US Steel Delays Deal With Nippon; Atlas Lithium Secures New Financing; ATI Completes Expansion And More: Friday's Top Mining Stories

Zinger Key Points
  • U.S. Steel and Nippon Steel consider delaying $14.1 billion deal to second half of 2024 due to political resistance.
  • Atlas Lithium investments and supply agreements to finance its initial $49.5 million production costs.

Top Stories for April 12, 2024:

1. U.S. Steel X and Nippon Steel are considering delaying the closure of their $14.1 billion deal until the second half of 2024 due to political resistance and ongoing investigations. 

Initially expected to close by mid-2024, the deal faces opposition from the United Steelworkers and President Joe Biden, with a national security review potentially extending into 2025. 

Additionally, the Justice Department has launched an extended antitrust investigation into the acquisition.

2. Atlas Lithium ATLX secured investments and supply agreements with Chengxin Lithium Group and Yahua Industrial Group, key suppliers to Tesla TSLA, BYD BYDDF and LG LGEIY.

These partnerships achieved Atlas’s initial $49.5 million production costs. 

The company will accelerate its production using modular DMS technology and outsourcing, with a Brazil-based phase 1 DMS plant set to start in Q4 2024.

Also Read: Iron Ore Surge Boosts Australian Dollar As Rio Tinto Invests in Innovation

3. ATI ATI celebrated the completion of its advanced Vandergrift Operations expansion, marking a major step in transforming its Specialty Rolled Products to lead in titanium and nickel-based alloys. 

This consolidation will boost production of high-value materials, enhancing attributes like thickness and coil size with the world’s shortest lead times. 

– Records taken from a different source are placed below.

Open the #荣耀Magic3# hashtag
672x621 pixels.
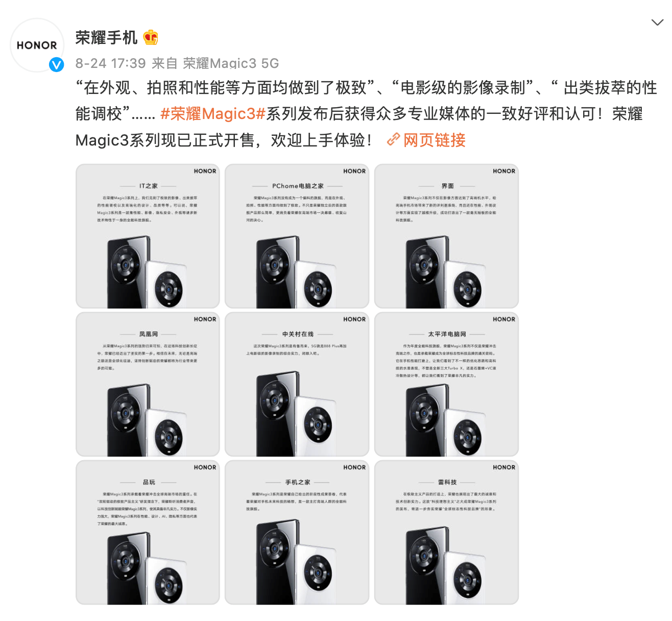213,114
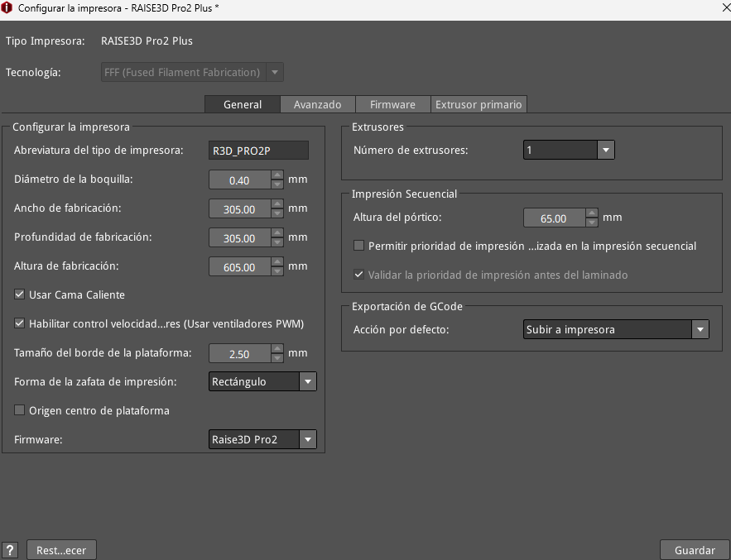The width and height of the screenshot is (731, 560).
Task: Switch to the Avanzado tab
Action: click(317, 104)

The facility features a new 200-foot tall bright anneal line with cutting-edge controls, enhancing ATI's capabilities in aerospace and defense material production.

4. Argan AGX reported fiscal 2024 results, with consolidated revenues rising 26% to $573.3 million and EBITDA up 7% to $51.3 million.

Argan is optimistic about new opportunities in renewable and natural gas projects, driven by growing energy demands from data centers and electric vehicles. 

Despite challenges, including a $13.6 million loss related to the Kilroot Power Station project in Northern Ireland, the company remains positive about its market position and capabilities in energy facility construction and support. 

Fourth quarter revenues grew 38.5% year-over-year to $164.6 million, with gross profit at $23.6 million, despite losses from nearing completion projects like Kilroot.  The fourth quarter also saw project backlogs increase to $757 million.